How to give inductive definition to sequence?

Give inductive definition for the following:

1). 120, 60, 30, 15, 7.5, …
2). 4, 9, 19, 39, 79, …

What two things do you need to define a sequence inductively?

No idea. I can only define arithmetic sequences using a and d.

That's kind of like an inductive definition for a sequence, in that the first term, = a, and you're given that $a_1 = a$ and
$a_{n+1} = a_{n} + d$.

Does that help?

I don't think you can use that for the sequences I posted.

Then the question would be impossible to solve

The answers aren't going to look exactly like that but something similar.

What is the first term in sequence 1? And what is the relationship between two consecutive terms?

That's where the sequence starts and the relationship isn't stated.
There is no extra information, that's all that's given.

You are reading my questions in the wrong way

That is where the sequence starts, yes, so the first term must be there at the start.

The relationship isn't stated but you should be able to identify it.

I know the relationship, but now how would I turn it into an inductive definition? Also here's another sequence: 1, 3, 11, 43, 171, … relationship is a bit harder to find there but I still can't turn it into a I.Definition.

That's where the sequence starts and the relationship isn't stated.
There is no extra information, that's all that's given.

Sean isn't asking for extra information - you should be able to answer the questions by looking at the given values and *thinking*. Explicity: try to think what operation(s) you might use to get from 120 to 60, and from 60 to 30, and so on.

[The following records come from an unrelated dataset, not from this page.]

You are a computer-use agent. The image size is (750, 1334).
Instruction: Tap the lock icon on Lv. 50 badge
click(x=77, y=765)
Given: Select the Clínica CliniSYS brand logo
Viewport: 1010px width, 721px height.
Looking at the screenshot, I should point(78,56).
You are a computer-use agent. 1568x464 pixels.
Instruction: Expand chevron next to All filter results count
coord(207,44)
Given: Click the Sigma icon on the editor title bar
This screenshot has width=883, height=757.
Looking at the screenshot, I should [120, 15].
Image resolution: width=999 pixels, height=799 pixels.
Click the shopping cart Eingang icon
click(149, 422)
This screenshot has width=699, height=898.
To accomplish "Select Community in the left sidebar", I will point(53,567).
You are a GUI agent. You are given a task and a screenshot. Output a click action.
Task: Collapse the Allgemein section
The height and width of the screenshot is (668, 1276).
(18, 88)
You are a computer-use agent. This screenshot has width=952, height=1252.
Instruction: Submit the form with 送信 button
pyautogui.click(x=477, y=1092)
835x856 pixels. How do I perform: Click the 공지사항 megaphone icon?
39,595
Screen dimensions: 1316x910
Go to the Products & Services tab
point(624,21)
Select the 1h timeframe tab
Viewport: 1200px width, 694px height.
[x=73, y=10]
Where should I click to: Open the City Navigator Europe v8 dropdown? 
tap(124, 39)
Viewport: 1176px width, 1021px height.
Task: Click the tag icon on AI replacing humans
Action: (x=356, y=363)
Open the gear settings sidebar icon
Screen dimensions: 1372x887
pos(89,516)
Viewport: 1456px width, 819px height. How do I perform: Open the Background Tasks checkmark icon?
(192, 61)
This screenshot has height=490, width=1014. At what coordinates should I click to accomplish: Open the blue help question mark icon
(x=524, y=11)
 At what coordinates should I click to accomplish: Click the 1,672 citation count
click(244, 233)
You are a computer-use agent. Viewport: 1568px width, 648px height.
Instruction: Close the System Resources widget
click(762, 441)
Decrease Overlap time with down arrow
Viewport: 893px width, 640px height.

I know how to find the relationship but then how do I turn it into a inductive definition?

OK, explain what the relationship is.

x1/2 to get next term

So what is an algebraic relationship connecting a given term $u_n$ with the next term in the sequence, $u_{n+1}$

1/2Un?

Yes, $u_{n+1} = \frac{1}{2}u_n$

Then this, together with your first term $u_1 = 120$ is your inductive definition:

$u_1 = 120, u_{n+1} = \frac{1}{2}u_n$

Is this how it will always be written: Un+1 = Un + c or Un+1 = Un

Or can you have indices or brackets aswell?

e.g. Un+1 = (Un -3)^2 -3/4


If not then I just need to find out what I can times Un by then what I need to add or subtract after that to get the next term?

The relationship between successive terms could be anything, it could involve adding, multiplying or indices.

What it will actually involve in your exam depends on your specification. If it is for A Level I do not imagine the recurrence relationship (the relationship between two consecutive terms) will be too complicated.